Un grupo de más de mil académicos, científicos, investigadores y referentes del campo tecnológico de todo el país, entre ellos de las universidades nacionales del Litoral y Rosario, y de unidades de investigación santafesinos bajo la órbita del Consejo Nacional de Investigaciones Científicas y Técnicas (CONICET), difundió una carta abierta dirigida a las senadoras y los senadores nacionales en la que expresa su preocupación por el proyecto conocido como “Súper RIGI”, que ya obtuvo media sanción en la Cámara de Diputados y se encuentra en tratamiento en el Senado.

Una copia de la carta fue enviada a los senadores Marcelo Néstor Lewandowski, Eduardo Horacio Galaretto y Carolina Losada. Los firmantes sostienen que la iniciativa establecería un régimen de inversiones con beneficios fiscales, estabilidad regulatoria por varias décadas y un esquema de protección jurídica excepcional para grandes corporaciones tecnológicas globales, sin exigir como contraprestación la generación de empleo local, la transferencia de tecnología o compromisos con el desarrollo nacional.

Las firmas santafesinas de esta carta nacional provienen de las facultades de Ciencias Exactas, Ingeniería y Agrimensura de la Universidad Nacional de Rosario, y de Ingeniería y Ciencias Hídricas de la Universidad Nacional del Litoral, como también de unidades de investigación locales bajo la órbita del Consejo Nacional de Investigaciones Científicas y Técnicas (CONICET). La carta de la comunidad científica y tecnológica también cuenta con la adhesión de referentes de esas áreas provenientes de otros sectores, como la Asamblea Lesbotransfeminista, la Comisión Episcopal de Pastoral Social (Área Ecología Integral), el Equipo Transiciones, Taller Ecologista, El Paraná No Se Toca, Tramatierra, el Fondo de Mujeres del Sur, el Movimiento Alternativa, el Movimiento Evita, el Ojo Paritario, la Red Trans y la multisectorial Multipalabras-Ni Una Menos.

Según la carta, el proyecto representa “la renuncia al derecho de regular sectores estratégicos durante una generación entera” y advierte que sus efectos se profundizarían al combinarse con otra propuesta actualmente en debate: el reconocimiento de personalidad jurídica a entidades operadas íntegramente por inteligencia artificial. A criterio de los autores, ambas iniciativas podrían configurar un marco legal que otorgue amplios privilegios a grandes empresas tecnológicas sin mecanismos suficientes de control democrático ni responsabilidades claramente definidas.

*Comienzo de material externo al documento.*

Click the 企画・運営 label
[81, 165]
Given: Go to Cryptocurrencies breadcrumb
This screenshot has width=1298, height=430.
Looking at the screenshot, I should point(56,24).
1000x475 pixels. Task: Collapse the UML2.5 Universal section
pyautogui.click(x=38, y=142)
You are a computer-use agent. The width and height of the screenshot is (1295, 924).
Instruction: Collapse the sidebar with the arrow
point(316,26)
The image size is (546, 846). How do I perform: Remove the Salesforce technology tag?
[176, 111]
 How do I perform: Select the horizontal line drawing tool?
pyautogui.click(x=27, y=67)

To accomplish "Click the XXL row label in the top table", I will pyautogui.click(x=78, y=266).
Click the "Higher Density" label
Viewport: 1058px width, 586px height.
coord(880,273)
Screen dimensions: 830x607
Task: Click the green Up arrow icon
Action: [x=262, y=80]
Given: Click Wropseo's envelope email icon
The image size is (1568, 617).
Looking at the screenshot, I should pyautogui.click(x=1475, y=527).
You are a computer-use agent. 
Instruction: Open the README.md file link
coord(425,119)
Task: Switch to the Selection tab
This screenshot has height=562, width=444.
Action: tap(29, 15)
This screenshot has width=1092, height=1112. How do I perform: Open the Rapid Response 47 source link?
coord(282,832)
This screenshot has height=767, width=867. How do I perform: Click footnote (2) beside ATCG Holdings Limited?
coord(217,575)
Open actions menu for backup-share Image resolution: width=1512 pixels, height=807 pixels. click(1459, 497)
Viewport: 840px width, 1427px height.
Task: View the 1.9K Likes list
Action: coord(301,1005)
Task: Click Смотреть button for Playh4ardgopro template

El documento también cuestiona el alcance de los incentivos fiscales previstos, al señalar que la evidencia internacional indica que las exenciones impositivas no constituyen el principal factor para definir la localización de centros de datos. Otro de los puntos planteados es el impacto ambiental potencial de estas inversiones. Los firmantes advierten que infraestructuras de gran escala vinculadas a la inteligencia artificial demandan elevados niveles de consumo de energía eléctrica y agua, por lo que consideran necesario establecer regulaciones estrictas sobre el uso de recursos naturales y las emisiones de carbono, especialmente en un contexto de crisis climática y estrés hídrico.

Asimismo, la carta sostiene que la cesión de competencias regulatorias en sectores estratégicos podría limitar la capacidad futura del Estado para definir políticas públicas. Los firmantes también señalan una contradicción entre la promoción de beneficios extraordinarios para grandes empresas tecnológicas extranjeras y la situación que atraviesa el sistema científico nacional, como el desfinanciamiento del CONICET, la reducción de recursos para las universidades y la pérdida de capital humano especializado debilitan las posibilidades de construir una estrategia de desarrollo tecnológico con capacidades propias.

Finalmente, la carta hace un llamado al Senado para que evalúe el proyecto considerando sus efectos de largo plazo sobre el empleo, los recursos naturales, la soberanía tecnológica y la capacidad del país para definir su propio modelo de desarrollo. Los autores concluyen que la Argentina necesita inversión y desarrollar nuevas tecnologías, pero sostienen que ese objetivo no debe implicar la renuncia permanente a herramientas regulatorias ni comprometer las posibilidades de decisión de las futuras generaciones.